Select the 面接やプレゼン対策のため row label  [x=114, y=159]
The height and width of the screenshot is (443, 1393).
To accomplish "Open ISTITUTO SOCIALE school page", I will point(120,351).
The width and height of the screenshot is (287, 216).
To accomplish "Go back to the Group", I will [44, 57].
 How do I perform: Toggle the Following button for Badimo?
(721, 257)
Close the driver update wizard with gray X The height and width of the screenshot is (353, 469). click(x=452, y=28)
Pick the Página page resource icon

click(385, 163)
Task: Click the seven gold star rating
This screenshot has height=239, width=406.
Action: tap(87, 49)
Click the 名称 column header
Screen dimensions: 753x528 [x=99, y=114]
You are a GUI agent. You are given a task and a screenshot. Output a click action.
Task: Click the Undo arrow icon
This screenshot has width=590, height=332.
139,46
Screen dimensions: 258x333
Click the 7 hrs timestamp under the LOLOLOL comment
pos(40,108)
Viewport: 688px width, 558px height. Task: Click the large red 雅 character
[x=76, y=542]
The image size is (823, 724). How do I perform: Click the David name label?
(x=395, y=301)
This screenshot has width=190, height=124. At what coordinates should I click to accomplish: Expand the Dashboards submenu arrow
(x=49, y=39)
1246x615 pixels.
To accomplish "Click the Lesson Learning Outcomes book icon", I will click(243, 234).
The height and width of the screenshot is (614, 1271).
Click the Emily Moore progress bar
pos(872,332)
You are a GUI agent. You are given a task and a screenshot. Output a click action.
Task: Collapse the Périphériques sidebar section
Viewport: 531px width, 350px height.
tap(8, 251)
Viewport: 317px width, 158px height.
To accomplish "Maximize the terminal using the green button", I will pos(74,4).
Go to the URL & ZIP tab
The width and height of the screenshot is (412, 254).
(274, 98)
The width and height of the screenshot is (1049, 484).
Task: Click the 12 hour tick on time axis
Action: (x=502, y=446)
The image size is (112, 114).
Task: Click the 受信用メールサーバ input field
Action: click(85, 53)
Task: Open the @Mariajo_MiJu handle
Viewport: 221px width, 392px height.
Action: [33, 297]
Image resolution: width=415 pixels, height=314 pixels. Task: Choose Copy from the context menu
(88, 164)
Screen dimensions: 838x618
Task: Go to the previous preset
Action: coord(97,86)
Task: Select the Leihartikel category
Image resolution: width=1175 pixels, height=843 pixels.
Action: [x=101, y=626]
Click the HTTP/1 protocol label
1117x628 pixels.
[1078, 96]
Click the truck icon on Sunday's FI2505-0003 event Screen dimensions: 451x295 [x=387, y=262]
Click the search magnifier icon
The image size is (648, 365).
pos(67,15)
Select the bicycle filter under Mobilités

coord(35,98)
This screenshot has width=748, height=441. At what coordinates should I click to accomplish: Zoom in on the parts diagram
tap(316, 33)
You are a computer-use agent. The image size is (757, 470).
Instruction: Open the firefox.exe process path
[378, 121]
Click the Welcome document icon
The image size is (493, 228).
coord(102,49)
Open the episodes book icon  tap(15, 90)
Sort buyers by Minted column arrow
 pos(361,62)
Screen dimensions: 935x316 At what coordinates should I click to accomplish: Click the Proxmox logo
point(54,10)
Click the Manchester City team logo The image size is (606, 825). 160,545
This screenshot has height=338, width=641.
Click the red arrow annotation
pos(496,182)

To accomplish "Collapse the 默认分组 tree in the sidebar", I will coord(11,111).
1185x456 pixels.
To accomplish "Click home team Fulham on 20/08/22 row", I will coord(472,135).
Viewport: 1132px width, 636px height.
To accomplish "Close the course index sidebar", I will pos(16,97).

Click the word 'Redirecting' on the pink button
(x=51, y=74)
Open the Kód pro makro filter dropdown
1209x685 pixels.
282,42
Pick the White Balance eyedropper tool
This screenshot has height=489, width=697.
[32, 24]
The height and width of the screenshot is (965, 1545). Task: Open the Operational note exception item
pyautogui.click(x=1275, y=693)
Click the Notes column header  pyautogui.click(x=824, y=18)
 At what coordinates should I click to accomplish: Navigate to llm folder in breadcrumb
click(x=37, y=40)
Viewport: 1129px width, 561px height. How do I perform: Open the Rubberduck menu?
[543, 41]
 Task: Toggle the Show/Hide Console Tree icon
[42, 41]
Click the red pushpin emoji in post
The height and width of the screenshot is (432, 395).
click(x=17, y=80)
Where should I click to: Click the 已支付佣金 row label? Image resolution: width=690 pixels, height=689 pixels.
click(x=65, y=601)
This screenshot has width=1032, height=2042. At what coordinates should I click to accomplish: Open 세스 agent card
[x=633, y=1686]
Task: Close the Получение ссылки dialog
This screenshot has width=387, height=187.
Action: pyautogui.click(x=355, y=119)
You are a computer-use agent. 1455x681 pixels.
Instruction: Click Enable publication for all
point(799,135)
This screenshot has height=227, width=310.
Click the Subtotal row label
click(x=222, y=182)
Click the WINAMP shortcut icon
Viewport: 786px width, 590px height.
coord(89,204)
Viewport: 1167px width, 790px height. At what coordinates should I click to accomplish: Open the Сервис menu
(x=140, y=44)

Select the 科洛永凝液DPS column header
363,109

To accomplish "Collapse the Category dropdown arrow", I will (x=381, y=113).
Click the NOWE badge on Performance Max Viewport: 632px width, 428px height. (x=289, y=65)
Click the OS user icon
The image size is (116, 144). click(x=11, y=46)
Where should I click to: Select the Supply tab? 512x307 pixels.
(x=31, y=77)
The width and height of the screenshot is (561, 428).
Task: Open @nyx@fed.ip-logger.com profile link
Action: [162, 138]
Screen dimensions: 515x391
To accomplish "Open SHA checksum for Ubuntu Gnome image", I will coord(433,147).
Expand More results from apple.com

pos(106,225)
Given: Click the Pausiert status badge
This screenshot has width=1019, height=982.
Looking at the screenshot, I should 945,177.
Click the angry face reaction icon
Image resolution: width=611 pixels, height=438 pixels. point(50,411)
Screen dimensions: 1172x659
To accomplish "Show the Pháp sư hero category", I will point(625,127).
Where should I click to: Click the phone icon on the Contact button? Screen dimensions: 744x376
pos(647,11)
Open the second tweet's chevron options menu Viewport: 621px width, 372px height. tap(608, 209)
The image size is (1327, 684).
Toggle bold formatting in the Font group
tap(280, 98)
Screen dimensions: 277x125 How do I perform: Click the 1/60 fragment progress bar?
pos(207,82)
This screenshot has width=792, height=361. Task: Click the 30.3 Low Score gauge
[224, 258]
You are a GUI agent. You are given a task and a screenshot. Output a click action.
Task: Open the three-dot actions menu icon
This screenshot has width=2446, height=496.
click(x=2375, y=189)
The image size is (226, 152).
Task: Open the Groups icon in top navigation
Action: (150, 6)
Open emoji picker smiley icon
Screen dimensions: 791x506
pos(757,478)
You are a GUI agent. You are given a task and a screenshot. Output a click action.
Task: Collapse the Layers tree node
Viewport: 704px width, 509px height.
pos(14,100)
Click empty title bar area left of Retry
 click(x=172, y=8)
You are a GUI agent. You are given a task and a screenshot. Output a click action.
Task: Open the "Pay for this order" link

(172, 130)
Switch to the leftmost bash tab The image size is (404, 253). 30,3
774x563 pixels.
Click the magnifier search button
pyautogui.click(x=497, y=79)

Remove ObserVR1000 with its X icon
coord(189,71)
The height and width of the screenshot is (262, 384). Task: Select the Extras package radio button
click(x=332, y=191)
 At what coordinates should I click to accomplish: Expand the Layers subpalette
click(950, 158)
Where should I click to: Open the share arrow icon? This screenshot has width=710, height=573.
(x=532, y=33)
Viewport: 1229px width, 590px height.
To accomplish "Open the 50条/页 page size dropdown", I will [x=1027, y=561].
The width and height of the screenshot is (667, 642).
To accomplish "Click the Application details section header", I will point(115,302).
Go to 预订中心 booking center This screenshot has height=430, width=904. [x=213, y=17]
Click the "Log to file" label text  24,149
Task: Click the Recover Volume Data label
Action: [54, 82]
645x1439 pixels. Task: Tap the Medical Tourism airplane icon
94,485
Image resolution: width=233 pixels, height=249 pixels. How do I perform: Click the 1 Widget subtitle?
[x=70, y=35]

+ + + +

Exercise description: Whichever lines of the material hold the word "Collapse", find and copy them.

Solution to the exercise:
Task: Collapse the Périphériques sidebar section
To accomplish "Collapse the 默认分组 tree in the sidebar", I will coord(11,111).
To accomplish "Collapse the Category dropdown arrow", I will (x=381, y=113).
Task: Collapse the Layers tree node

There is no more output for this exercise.